Иван выпрямился, поднял чашу…
— Кто же скажет здравицу в честь верных моих? Слышали, их здравие пить хочу!
Иван еще выше поднял чашу… Его взгляд прометнулся по затаившейся палате — упорный, заумный, чуточку глумливый, стоглазый взгляд, не обминувший никого и как будто выхвативший из души у каждого самое сокровенное и утащивший эту драгоценную добычу с собой, в свое логово — под кощунственно вздыбленные брови.
— Может, ты, дьяк? — спросил он Висковатого. — Не за льстивость, не за ясные очи твои потешил тебя я кубком и здравием! Знатно, за службу?! Ты також подручник мой, как и все иные, сидящие окрест тебя! Восхвали предо мной, грешным и скверным, подобных тебе!
Висковатый встал, положил руку на грудь, где лежал спрятанный под кафтаном кубок, спокойно заговорил:
— Государь, не очул ты от меня пущих слов благодарных, но милость твоя велика, и щедра, и тчива 190
, и душа моя в ликовстве и в радости… и в смущении.Висковатый глянул на Ивана открыто, искренне… Иван слушал его настороженно.

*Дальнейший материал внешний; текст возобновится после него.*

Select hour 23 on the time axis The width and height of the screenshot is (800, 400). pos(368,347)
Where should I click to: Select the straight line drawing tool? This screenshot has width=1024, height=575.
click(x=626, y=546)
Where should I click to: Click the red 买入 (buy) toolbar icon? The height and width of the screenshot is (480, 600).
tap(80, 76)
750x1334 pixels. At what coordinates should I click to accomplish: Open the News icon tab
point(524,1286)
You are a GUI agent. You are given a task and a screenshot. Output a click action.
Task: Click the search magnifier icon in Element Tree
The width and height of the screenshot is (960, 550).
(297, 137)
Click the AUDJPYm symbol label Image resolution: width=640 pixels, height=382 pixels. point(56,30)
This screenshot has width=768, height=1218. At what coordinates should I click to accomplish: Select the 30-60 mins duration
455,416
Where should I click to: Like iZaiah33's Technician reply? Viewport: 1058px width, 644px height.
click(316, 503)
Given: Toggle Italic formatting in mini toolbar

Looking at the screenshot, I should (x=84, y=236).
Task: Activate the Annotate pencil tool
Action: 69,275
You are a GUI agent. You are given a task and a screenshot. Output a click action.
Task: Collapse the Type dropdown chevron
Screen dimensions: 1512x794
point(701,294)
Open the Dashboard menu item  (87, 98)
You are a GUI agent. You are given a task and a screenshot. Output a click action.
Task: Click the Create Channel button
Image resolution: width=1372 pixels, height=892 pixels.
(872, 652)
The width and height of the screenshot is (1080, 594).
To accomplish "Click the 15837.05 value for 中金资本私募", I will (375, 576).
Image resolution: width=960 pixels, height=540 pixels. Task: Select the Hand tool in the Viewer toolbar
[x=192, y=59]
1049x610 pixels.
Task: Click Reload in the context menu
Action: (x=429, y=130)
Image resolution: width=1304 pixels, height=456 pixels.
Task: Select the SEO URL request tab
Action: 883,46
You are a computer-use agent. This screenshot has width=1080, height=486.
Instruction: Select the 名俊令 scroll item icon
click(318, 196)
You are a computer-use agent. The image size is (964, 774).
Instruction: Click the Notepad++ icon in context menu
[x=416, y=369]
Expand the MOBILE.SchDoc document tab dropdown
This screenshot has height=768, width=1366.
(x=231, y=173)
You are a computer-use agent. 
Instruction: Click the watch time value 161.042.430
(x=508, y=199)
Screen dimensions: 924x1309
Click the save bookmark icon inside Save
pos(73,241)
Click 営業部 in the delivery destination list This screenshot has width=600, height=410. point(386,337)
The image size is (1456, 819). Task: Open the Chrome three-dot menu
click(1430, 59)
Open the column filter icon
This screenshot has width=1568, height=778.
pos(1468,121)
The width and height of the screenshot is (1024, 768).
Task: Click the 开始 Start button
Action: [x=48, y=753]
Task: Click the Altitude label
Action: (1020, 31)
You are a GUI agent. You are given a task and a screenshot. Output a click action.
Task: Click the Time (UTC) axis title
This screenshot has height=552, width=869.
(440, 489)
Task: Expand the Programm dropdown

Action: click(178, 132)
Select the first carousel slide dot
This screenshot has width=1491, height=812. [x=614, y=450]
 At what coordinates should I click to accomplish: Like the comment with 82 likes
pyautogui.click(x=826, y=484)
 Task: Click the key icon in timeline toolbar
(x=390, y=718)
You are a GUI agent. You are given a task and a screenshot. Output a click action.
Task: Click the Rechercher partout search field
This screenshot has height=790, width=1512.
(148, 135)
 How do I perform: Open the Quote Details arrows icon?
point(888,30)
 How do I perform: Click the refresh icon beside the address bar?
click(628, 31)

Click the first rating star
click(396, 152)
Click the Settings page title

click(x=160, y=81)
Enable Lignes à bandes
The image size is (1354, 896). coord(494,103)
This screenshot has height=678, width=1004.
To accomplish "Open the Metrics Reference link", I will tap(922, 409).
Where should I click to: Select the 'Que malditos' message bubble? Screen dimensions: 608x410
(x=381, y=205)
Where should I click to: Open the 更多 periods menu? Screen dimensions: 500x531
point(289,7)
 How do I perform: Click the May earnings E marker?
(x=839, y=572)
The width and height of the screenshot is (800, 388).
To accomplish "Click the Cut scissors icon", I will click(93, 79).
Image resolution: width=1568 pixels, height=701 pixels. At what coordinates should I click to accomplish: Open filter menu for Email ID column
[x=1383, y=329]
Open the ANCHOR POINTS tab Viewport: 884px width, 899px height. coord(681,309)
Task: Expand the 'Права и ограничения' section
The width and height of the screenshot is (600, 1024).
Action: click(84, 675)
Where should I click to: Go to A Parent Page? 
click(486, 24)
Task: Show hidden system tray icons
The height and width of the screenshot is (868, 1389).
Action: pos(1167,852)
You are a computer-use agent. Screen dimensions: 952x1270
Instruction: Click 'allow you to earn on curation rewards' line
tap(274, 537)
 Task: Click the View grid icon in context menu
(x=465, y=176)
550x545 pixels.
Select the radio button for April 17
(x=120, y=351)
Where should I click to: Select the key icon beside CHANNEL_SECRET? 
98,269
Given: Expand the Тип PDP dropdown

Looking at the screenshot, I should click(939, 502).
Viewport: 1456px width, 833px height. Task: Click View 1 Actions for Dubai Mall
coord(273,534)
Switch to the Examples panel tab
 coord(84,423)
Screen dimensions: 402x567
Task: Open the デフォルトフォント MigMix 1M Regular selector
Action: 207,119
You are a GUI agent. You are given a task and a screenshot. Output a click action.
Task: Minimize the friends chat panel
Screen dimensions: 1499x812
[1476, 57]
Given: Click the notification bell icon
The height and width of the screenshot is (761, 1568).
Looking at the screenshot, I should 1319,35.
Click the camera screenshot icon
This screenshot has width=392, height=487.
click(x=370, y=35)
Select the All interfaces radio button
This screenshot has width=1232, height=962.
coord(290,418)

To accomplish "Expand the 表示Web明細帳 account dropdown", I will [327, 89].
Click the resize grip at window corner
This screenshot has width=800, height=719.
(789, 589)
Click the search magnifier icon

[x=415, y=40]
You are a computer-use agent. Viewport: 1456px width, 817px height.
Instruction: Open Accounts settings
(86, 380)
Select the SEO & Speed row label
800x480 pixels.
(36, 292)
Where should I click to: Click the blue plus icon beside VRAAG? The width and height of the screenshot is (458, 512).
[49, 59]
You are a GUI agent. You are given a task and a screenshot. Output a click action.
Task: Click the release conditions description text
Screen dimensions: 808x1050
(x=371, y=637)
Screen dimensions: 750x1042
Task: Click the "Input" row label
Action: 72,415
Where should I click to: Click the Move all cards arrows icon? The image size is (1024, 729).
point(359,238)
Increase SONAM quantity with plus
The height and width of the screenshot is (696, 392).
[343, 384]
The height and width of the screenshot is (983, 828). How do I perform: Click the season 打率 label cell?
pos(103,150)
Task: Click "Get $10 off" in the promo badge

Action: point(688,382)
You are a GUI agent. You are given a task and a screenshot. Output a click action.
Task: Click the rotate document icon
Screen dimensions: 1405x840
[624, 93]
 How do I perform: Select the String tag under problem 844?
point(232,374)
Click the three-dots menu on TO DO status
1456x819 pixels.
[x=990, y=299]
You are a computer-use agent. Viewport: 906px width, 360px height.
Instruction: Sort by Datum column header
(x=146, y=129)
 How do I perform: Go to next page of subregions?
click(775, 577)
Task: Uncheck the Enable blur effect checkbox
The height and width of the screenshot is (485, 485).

— …Ты велик уже тем, государь, что простому дьячине, отпустив ему худородие, милость и честь воздаешь, ценя в нем службу и усердие, и не посягаешь ущемить его перед иными, пусть и вельми знатными… Реку сие не для уподобания 191
— по сердцу реку, ибо сердце мое ближе к тебе, неже уста. И служба тебе и отечеству нашему, тобой вознагражденная, також от сердца моего, а не от уподобания нечестного.Висковатый свел глаза с Ивана, на мгновение задумался, потупился… Настороженность Ивана тревожила: чего ждал от него Иван? А чего не ждал? Висковатый вскинул голову, посмотрел вокруг себя так же, как перед этим смотрел на Ивана, — открыто, искренне и бесстрашно: ему некого было здесь бояться, кроме самого Ивана…
— …Об иных, мне подобных, како ж речь, не ведая их сердец?!
Иван злорадно хохотнул, отвернулся от Висковатого, но чаши своей не опустил, не поставил на стол, продолжал упорно держать ее перед собой. Взгляд его, уже собравший добычу, больше не рыскал по палате, — взгляд его вперился в чашу, напряженно и пристально, словно в ней вместо вина находилась собранная им драгоценная добыча — сокровение душ сидящих перед ним людей, и он лишь выбирал и сравнивал.
— А может, ты, Шеремет?.. — сказал Иван — сказал быстро, почти вскрикнул, словно боялся, что выбранное им тотчас заслонится иным, еще более приманчивым, более соблазнительным.
В притихшей палате только слуги, обносившие столы яствами, оставались невозмутимыми.
У золоченого ободверья палаты неподвижно, будто вмурованные в пол, стояли рынды с золотыми топориками. Они были похожи на ангелов, слетевших с неба, но — на страшных ангелов. Их гордо вскинутые головы невольно заставляли каждого, кто обращал на них взор, поднимать глаза вверх, туда, где над ними, в самом верху ободверья, так же гордо вздымал свои две головы когтистый, натопорщившийся орел, увенчанный точь-в-точь такими же венцами, какие были и на головах у рынд.
— Кроткий язык, государь, — древо жизни, — кротко отозвался Шереметев, — но необузданный — сокрушение духа.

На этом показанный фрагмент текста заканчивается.